W dniu 13 kwietnia 2009 23:30 użytkownik Junio C Hamano
<gitster@pobox.com> napisał:
>  
> >
> > As far as I understand the code, diffs are applied independently
> > (for every file apply_patch() is called) and for every apply_patch()
> > call fn_table is cleared. So situation you described in only
> > possible in a *single* diff and I don't think it is possible to
> > happen.  
>
> Yes, one invocation of "git format-patch -1" will not produce such a
> situation.
>
> A single diff file that is concatenation of two "git format-patch -1"
> output (or just a plain-old "diff -ru" output from outside git,
> perhaps managed in quilt) was what introduced fn_table mechanism.
>  Apparently people use "git apply" to apply such a patch.
>  

I have been thinking about that and IMO something is not right in
handling multiple patches. I'm still new to git, so I may be wrong.
Look:

Suppose I have 3 patches:

patch #1: modify A
patch #2: rename A to B
patch #3: modify B

These patches will be applied correctly.

But, if I swap patches #1 and #3, none of them will be applied. This
is because of 2 rules, implemented in add_to_fn_table():

1. If a file was renamed/deleted, applying a patch is not possible.
2. If a file is new/modified, applying a patch is possible.

They seem reasonable. In previous example, file A comes under rule #1
and file B under rule #2. However, there are some cases when these two
rules may cause problems:

patch #1: rename A to B
patch #2: rename C to A
patch #3: modify A

Should patch #3 modify B (which was A) or A (which was C)?

patch #1: rename A to B
patch #2: rename B to A
patch #3: modify A
patch #4: modify B

Which files should be patched by #3 and #4?

In my opinion both #3 and #4 should fail (or both should succeed) --
with my patch only #3 will work and #4 will be rejected, because in #2
B was marked as deleted.

^ permalink raw reply	[flat|nested] 12+ messages in thread

* Re: [PATCH] builtin-apply: keep information about files to be deleted
  2009-04-17 17:23       ` Michał Kiedrowicz
@ 2009-04-18  4:59         ` Junio C Hamano
  2009-04-18 11:27           ` Andreas Ericsson
  2009-04-18 20:58           ` Michał Kiedrowicz
  0 siblings, 2 replies; 12+ messages in thread
From: Junio C Hamano @ 2009-04-18  4:59 UTC (permalink / raw)
  To: Michał Kiedrowicz; +Cc: git

Michał Kiedrowicz <michal.kiedrowicz@gmail.com> writes:

> ... However, there are some cases when these two
> rules may cause problems:
>
> patch #1: rename A to B
> patch #2: rename C to A
> patch #3: modify A
>
> Should patch #3 modify B (which was A) or A (which was C)?
>
> patch #1: rename A to B
> patch #2: rename B to A
> patch #3: modify A
> patch #4: modify B
>
> Which files should be patched by #3 and #4?
>
> In my opinion both #3 and #4 should fail (or both should succeed) --
> with my patch only #3 will work and #4 will be rejected, because in #2
> B was marked as deleted.

Both of the examples above cannot be emitted as a single commit by
format-patch; the user is feeding a combined patch.  Perhaps renames
in each example sequence were came from one git commit but modifications
are from separate commit or handcrafted "follow-up" patch.
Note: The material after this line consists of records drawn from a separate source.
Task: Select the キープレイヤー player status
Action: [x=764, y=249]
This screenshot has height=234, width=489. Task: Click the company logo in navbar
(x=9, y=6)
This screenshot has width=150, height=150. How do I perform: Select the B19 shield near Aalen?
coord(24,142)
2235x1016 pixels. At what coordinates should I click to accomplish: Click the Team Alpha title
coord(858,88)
There are two stances we can take:

 (1) The user knows what he is doing.

     In the first example, if he wanted the change in #3 to end up in B,
     he would have arranged the patches in a different order, namely, 3 1
     2, but he didn't.  We should modify A (that came from C).

 (2) In situations like these when it is unusual and there is no clear and
     unambiguous answer, the rule has always been "fail and ask the user
     to clean up", because silently doing a wrong thing in an unusual
     situation that happens only once in a while is far worse than
     interrupting the user and forcing a manual intervention.
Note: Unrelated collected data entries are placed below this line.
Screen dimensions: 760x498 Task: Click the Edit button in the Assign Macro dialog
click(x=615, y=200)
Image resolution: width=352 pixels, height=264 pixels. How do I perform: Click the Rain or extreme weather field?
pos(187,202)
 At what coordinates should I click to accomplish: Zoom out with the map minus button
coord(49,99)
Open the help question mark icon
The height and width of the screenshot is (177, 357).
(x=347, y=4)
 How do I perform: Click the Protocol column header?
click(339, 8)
     In the first example, there is no clear answer.  Perhaps all three
     patches were independent patches (the first two obviously came from
     git because only we can do renames, but they may have been separate
     commits), and the user may have reordered them (or just picked a
     random order because he was linearizing a history with a merge).

The second one is even iffier.  If we _know_ that originally patch #1 and
#2 came from the same commit, then they represent swapping between A and
B, but if they came from different git commits, and if the user picked
patches in a random order, it may mean something completely different.

I am somewhat tempted to say that we should fail all of them, including
the original "single patch swapping files" brought up by Linus.

BUT

Can we make use simple rule to detect problematic cases?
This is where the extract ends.